The test runs for one minute, printing the results of calling toString, getHours, getTimezoneOffset, and (if the Internationalization API is enabled) toLocaleString on two Date instances every 5 seconds. One instance is reused for the entire time; another is created anew each iteration.

For each test run, I manually perform the following steps:

  1. launch the browser while the OS time zone is set to America/Los_Angeles (PDT),
  2. start the test, let it log at least once,
  3. change the operating system's time zone to Europe/Berlin (CEST), let it log at least once,
  4. open a new browser window, let it log at least once,
  5. switch the OS time zone back to PDT, let it log at least once.

Note that toString in Chrome, Firefox, and Safari prints two time zone identifiers, one of the form GMT+/-XXXX, one a more conventional abbreviation.
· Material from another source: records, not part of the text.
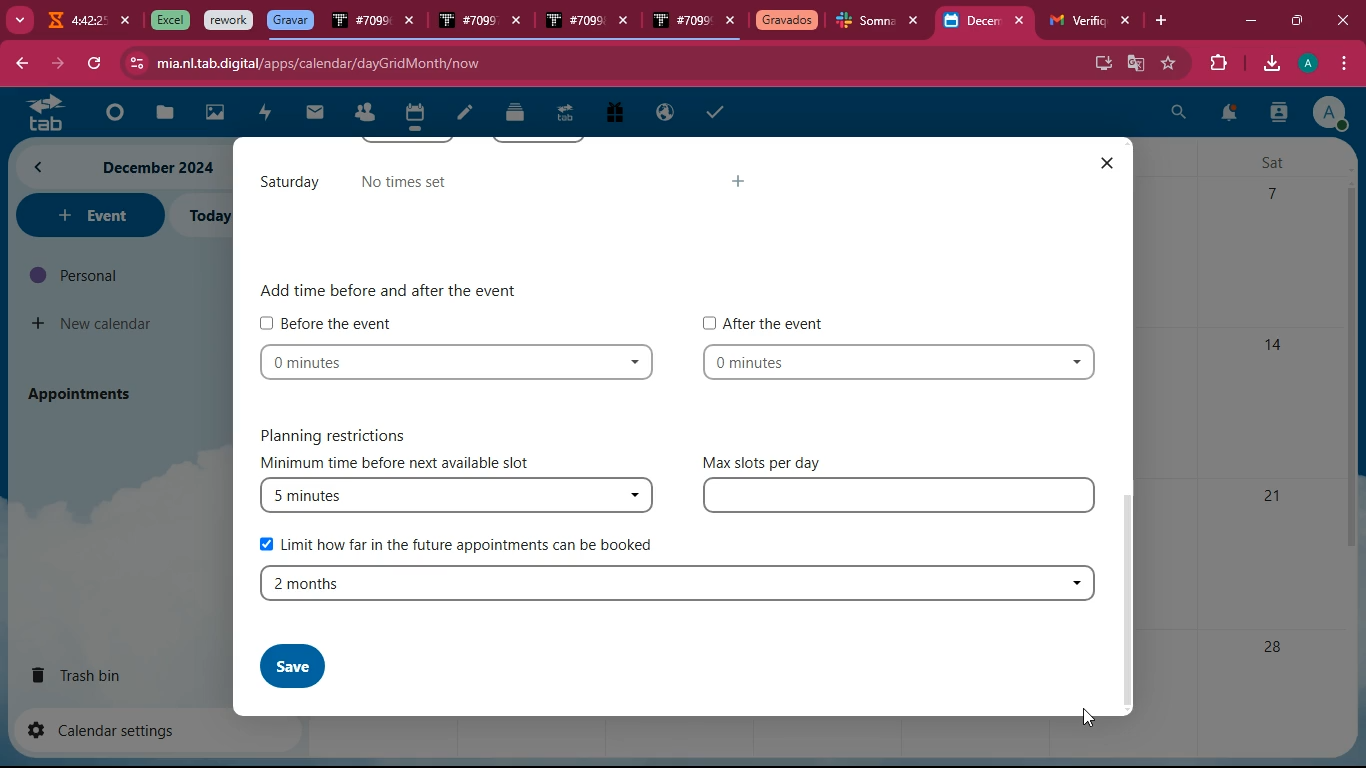 The width and height of the screenshot is (1366, 768). What do you see at coordinates (18, 18) in the screenshot?
I see `more` at bounding box center [18, 18].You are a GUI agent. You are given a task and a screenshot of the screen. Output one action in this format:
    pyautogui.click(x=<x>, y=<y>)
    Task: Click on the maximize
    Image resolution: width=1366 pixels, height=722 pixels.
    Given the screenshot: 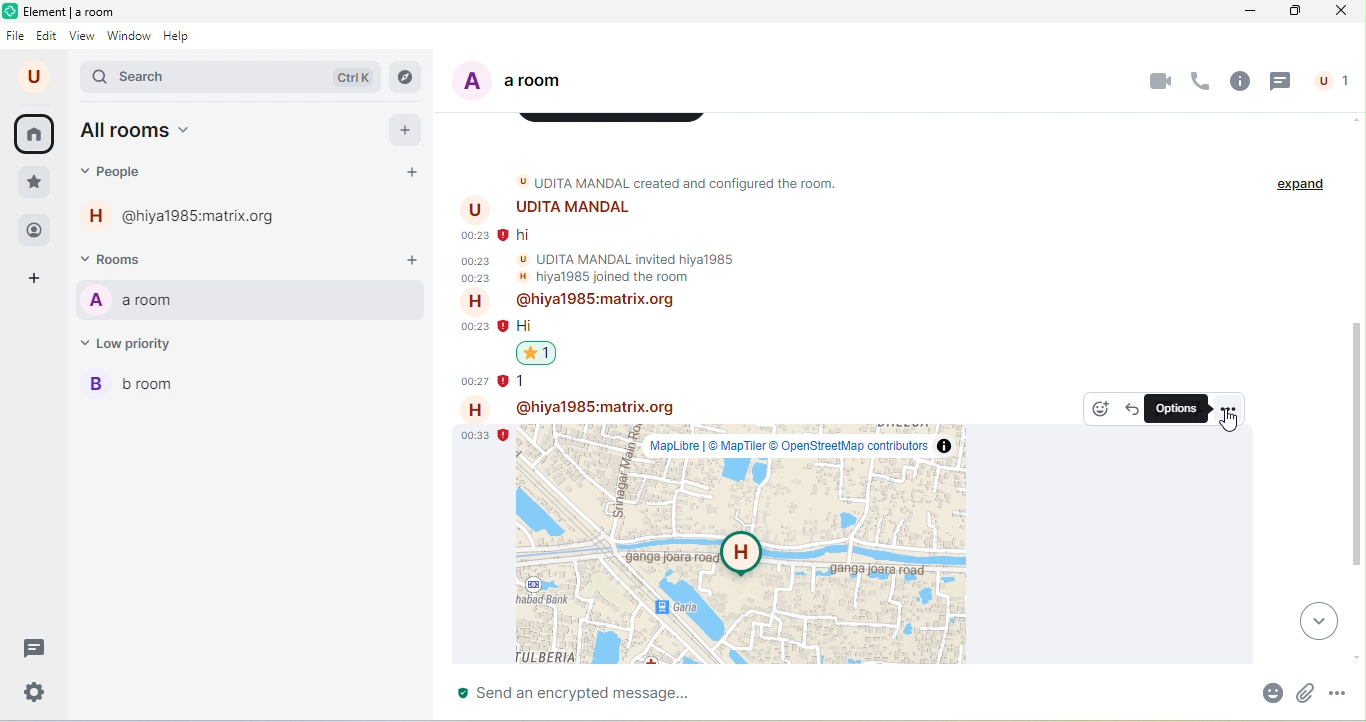 What is the action you would take?
    pyautogui.click(x=1290, y=11)
    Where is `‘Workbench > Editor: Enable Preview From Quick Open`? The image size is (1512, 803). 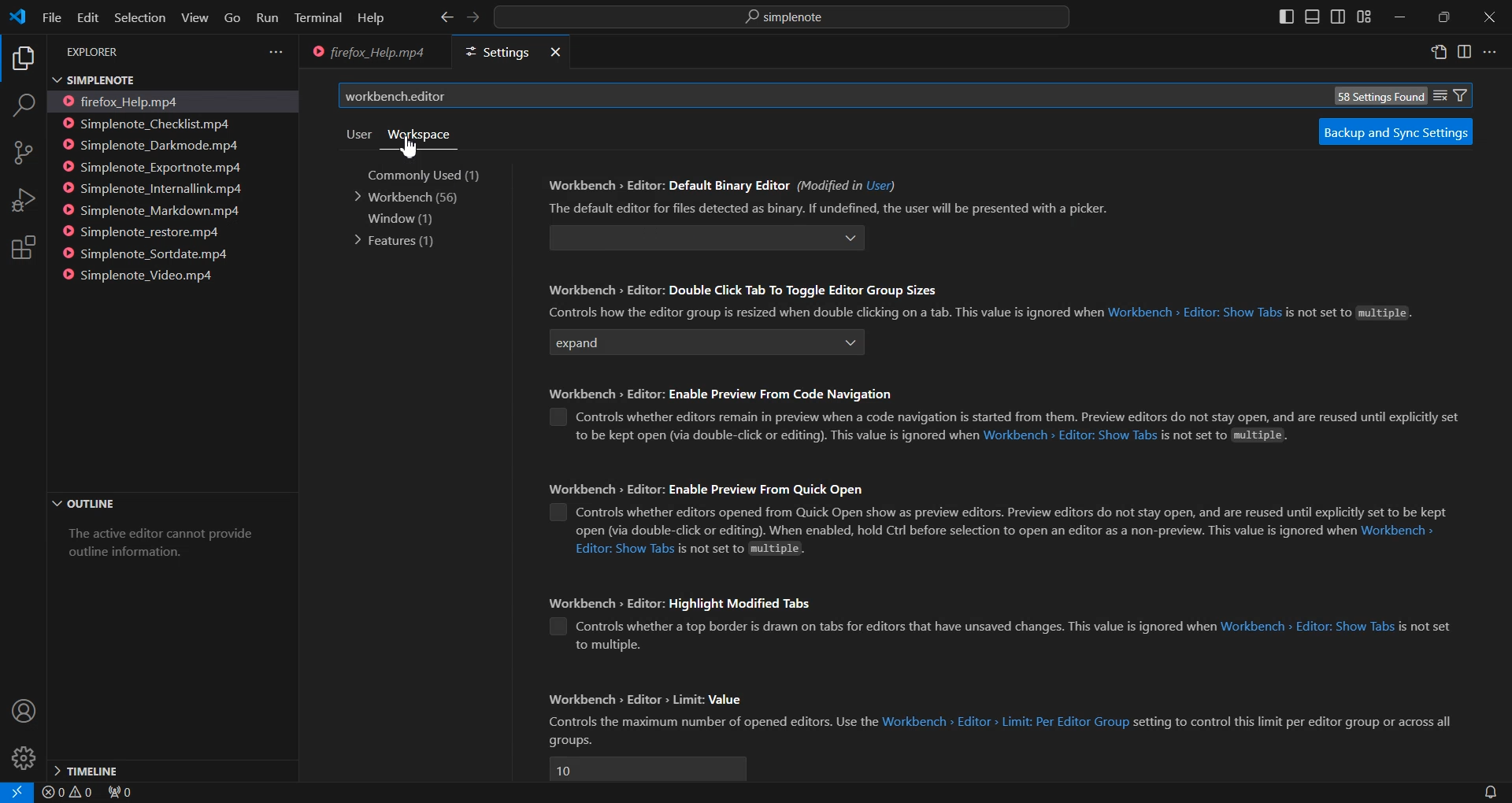 ‘Workbench > Editor: Enable Preview From Quick Open is located at coordinates (708, 487).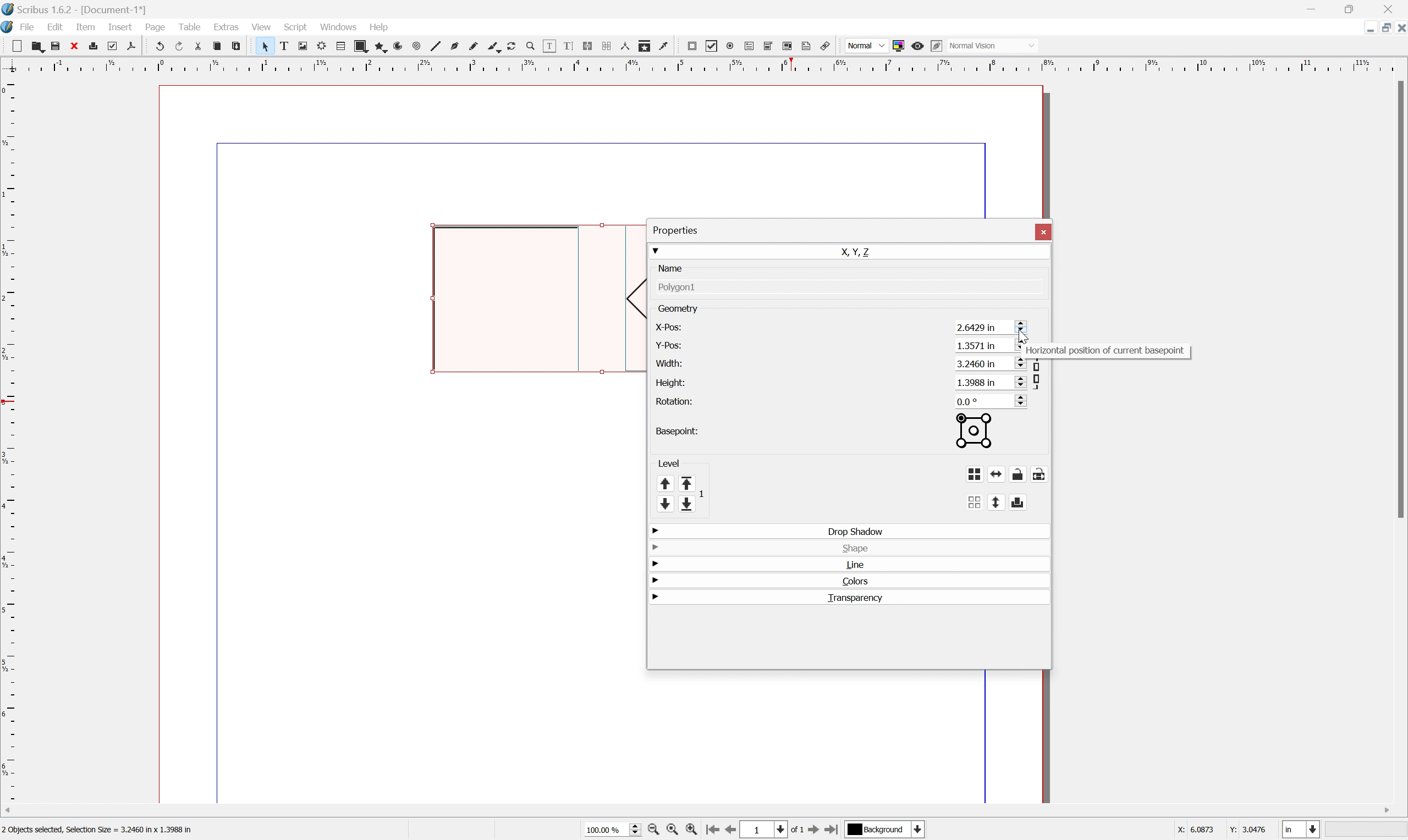 The image size is (1408, 840). I want to click on Restore Down, so click(1352, 8).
I'll call the first tz1, the second tz2.

At step 2, All browsers display reasonable information about the Date instances in PDT. After that, they all go different paths.

Chrome 28 / Mac (has Internationalization API):

  • At step 3, tz2 for both Date instances changes from PDT to UTC. UTC is not the new time zone, and the only way to change it again to anything other than UTC is by relaunching the browser.
  • Nothing else ever changes.

Firefox Nightly + Internationalization API / Mac:

  • At step 3, tz2 for both Date instances changes from PDT to CEST.
  • At step 4, all remaining output except toLocaleString for both Date instances changes from PDT to CEST.
  • At step 5, tz2 for both Date instances changes back from CEST to PDT.
  • The output of toLocaleString stays in PDT throughout.

Internet Explorer 10 (no Internationalization API):

  • At step 3, all information for new Date instances changes from PDT to CEST (labeled UTC+0200).
  • At step 5, all information for new Date instances changes back from CEST to PDT.

Safari 6.0.5 (no Internationalization API):

  • At step 3, tz2 for the reused Date instance changes from PDT to CEST, and all information for new Date instances changes from PDT to CEST.
  • At step 5, tz2 for the reused Date instance changes back from CEST to PDT, and all information for new Date instances changes back from CEST to PDT.

Bugs as I'd see them:

  • Chrome, Firefox, Safari: The string returned by toString() can contain a tz2 that indicates a time zone that's different from tz1 and doesn't match the time zone assumed for other parts of the string.

  • Firefox: toLocaleString() can use a different time zone than other Date methods.

  • Explorer, Safari: Different Date instances can assume different time zones at the same time.